Dá-se o tiro de partida e a Fernanda lá vai fazendo as despesas da corrida, ajudada aqui e ali pela Julia Vaquero (bem haja). A Wang na expectativa. Tudo corria a seu favor. Eu queria tanto que a Fernanda fosse Campeã Olímpica. Angústia. Quase meia hora de angústia. Eis que a volta e meia do fim a Wang faz o seu movimento. A Fernanda acompanha-a. Aumenta a angústia. A 300m do fim a Wang volta a carga e a Fernanda fica-se. Acabou, pensei, oxalá a Fernanda não se vá abaixo e consiga manter o 2º lugar. A minha adrenalina começa-se a esvair. A 200m da meta a Fernanda esboça um contra-ataque e a adrenalina começa a subir, e aproxima-se, e a adrenalina continua a subir. Cada vez mais próxima, da Wang… e da meta. Quando ela chegar perto, a Wang vai dar uma “sapatada” e acaba-se a conversa. Já chegou, a Wang não reagiu. Já passou, a Wang não reagiu. Adrenalina? Já nem sei! É campeã! É campeã! Loucura…

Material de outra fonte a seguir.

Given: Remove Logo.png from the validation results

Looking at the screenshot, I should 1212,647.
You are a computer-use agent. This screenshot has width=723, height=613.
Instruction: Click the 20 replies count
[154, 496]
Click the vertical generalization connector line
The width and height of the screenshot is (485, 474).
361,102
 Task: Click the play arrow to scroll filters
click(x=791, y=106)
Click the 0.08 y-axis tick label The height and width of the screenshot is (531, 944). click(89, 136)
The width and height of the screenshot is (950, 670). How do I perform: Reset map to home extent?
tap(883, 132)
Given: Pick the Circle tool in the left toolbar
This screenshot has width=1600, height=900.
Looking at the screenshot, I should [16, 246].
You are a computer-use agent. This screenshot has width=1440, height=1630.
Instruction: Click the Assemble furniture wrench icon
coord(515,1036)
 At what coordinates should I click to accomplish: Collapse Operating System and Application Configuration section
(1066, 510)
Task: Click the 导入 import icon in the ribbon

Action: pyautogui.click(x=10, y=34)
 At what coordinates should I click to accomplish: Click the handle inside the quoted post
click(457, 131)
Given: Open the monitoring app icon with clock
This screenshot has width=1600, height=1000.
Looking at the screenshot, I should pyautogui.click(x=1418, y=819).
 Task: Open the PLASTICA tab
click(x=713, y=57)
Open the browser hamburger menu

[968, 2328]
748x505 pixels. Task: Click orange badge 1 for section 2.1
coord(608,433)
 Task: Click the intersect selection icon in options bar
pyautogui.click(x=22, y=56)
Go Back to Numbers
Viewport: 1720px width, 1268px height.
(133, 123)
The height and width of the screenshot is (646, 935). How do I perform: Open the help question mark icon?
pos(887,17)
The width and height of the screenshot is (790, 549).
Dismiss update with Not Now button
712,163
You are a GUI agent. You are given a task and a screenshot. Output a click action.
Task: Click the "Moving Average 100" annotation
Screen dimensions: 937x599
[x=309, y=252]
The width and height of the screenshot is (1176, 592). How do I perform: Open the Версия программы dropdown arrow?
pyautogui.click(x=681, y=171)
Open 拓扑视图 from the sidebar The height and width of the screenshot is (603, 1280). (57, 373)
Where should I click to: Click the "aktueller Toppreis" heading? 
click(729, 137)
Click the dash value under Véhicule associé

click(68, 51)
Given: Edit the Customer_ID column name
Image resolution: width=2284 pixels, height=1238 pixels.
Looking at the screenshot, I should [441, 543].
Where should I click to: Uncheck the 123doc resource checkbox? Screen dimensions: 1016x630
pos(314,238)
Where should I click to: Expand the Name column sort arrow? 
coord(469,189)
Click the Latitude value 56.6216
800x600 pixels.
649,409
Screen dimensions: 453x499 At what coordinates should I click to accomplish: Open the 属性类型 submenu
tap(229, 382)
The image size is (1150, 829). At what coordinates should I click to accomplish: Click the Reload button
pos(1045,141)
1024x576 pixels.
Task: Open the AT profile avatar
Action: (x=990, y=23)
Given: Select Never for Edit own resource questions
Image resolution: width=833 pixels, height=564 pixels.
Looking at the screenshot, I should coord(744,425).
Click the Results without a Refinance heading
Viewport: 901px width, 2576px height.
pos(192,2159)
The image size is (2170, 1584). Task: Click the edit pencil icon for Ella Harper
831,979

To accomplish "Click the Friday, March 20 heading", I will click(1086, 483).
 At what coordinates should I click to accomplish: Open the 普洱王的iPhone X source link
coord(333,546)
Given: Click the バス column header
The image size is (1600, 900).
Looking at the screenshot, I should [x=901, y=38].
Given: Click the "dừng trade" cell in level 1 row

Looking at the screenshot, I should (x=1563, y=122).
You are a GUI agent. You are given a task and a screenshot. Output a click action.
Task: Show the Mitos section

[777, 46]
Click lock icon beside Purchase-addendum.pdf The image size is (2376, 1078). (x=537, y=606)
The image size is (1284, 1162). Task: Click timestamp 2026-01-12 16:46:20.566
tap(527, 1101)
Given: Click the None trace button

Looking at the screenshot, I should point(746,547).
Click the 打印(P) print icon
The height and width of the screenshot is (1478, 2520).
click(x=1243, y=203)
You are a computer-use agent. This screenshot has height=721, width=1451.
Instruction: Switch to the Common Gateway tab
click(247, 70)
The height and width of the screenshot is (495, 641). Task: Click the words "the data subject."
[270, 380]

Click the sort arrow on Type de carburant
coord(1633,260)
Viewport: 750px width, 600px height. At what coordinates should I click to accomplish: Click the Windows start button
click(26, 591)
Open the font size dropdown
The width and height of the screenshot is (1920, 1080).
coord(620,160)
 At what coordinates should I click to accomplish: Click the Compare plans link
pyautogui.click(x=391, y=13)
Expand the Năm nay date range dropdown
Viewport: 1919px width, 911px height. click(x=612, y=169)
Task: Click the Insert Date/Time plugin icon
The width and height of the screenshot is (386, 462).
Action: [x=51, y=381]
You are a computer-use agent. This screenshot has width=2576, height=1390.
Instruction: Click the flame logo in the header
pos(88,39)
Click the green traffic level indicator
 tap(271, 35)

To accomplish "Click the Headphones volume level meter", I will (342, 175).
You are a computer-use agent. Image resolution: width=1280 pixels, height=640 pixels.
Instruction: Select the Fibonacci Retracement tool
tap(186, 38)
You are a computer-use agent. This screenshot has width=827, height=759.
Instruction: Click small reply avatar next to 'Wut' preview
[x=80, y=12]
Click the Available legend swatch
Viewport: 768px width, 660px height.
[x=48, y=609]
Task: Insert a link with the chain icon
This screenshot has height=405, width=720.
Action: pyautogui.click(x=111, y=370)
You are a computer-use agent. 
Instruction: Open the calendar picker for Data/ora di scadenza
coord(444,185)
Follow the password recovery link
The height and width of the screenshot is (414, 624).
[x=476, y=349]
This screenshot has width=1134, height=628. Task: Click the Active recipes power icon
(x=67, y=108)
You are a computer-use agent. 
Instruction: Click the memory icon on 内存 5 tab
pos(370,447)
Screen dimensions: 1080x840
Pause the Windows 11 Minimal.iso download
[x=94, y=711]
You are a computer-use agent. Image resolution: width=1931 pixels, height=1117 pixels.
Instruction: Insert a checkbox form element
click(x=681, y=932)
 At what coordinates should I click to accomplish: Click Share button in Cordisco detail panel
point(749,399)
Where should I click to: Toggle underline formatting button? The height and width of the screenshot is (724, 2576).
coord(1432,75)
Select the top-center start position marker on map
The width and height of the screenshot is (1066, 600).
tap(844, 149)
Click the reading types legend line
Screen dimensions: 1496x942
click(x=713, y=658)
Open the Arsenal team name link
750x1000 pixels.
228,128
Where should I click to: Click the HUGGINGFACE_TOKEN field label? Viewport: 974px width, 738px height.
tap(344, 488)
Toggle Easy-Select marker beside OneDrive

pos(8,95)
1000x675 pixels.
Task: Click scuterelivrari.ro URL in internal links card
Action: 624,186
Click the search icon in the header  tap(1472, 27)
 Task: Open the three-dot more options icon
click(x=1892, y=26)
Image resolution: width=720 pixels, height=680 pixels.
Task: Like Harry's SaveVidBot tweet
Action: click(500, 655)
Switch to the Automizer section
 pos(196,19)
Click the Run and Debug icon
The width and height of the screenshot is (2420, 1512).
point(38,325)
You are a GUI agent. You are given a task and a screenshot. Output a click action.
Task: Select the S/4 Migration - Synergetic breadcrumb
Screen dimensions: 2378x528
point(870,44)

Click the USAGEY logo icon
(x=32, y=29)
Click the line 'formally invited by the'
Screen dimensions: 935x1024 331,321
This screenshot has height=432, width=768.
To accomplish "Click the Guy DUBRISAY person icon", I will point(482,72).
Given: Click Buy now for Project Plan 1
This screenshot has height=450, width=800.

Foi há 15 anos, mas lembro-me como se fosse hoje. Um momento que vale uma vida. A mais bela medalha do desporto português. Que me perdoem os outros, mas, caramba, a Fernanda derrotou um mito. A maneira como ela controla a posição da Wang através dos ecrãs dos estádio, mesmo em cima da meta, mesmo na última gota, diz que o momento era da Fernanda. E ela sabia-o e agarrou-o com as duas mãos, melhor, com as duas pernas. São estes os heróis que fazem a história.
Contudo, este feito épico nunca teve o merecido destaque. Os americanos, anfitriões desses Jogos, apesar de a volta final ser digna dos melhores filmes do género, nunca lhe eram a devida divulgação. Já havia revirado, por duas vezes, o You Tube à procura do momento e nada. Ao colocar os vídeos no You Tube, o Sr. João Lima fez justiça. Porque ela tarda, mas não falha. Aí estão eles, para todos verem e alguns inspirarem-se. “It ain’t over ‘till it’s over”. Um grande bem-haja Sr. João Lima. Muito e muito, mas mesmo muito, muito, muito obrigado.